| EXERCISE GOAL |
Copy out the lines of the material from the line with "Image resolution: width=900" up to and including the line with "This screenshot has width=449, height=802.".

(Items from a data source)
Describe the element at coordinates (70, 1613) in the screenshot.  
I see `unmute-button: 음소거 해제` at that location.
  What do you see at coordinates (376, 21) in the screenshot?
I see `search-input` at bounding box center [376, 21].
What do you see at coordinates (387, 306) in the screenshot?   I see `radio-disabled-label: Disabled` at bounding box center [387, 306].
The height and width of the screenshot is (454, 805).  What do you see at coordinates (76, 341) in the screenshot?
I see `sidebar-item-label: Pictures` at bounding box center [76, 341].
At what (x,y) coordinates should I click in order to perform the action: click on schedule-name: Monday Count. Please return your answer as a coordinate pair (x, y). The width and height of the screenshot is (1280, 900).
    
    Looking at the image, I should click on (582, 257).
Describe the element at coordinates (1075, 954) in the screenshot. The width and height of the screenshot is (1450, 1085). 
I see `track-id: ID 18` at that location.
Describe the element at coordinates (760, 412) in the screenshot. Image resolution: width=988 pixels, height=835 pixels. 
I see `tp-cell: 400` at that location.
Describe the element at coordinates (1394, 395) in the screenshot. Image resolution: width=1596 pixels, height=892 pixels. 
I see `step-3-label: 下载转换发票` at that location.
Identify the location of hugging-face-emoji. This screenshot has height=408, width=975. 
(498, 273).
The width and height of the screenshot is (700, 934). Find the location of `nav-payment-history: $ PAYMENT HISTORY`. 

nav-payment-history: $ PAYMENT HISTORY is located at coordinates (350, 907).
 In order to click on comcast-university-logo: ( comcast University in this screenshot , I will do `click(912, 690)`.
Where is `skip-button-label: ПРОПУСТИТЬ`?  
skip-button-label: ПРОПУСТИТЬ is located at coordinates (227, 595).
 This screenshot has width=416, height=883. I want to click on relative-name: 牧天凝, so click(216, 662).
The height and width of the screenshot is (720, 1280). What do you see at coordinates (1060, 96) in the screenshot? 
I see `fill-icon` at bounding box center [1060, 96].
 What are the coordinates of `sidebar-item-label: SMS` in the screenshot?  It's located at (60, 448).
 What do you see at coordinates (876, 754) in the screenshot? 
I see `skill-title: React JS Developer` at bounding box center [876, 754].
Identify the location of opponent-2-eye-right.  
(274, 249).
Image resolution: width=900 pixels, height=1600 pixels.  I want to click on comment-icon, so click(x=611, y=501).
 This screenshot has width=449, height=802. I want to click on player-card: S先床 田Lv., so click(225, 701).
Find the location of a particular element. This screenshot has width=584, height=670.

| WRITTEN SOLUTION |
Image resolution: width=900 pixels, height=1600 pixels.  I want to click on comment-icon, so click(x=611, y=501).
 This screenshot has width=449, height=802. I want to click on player-card: S先床 田Lv., so click(225, 701).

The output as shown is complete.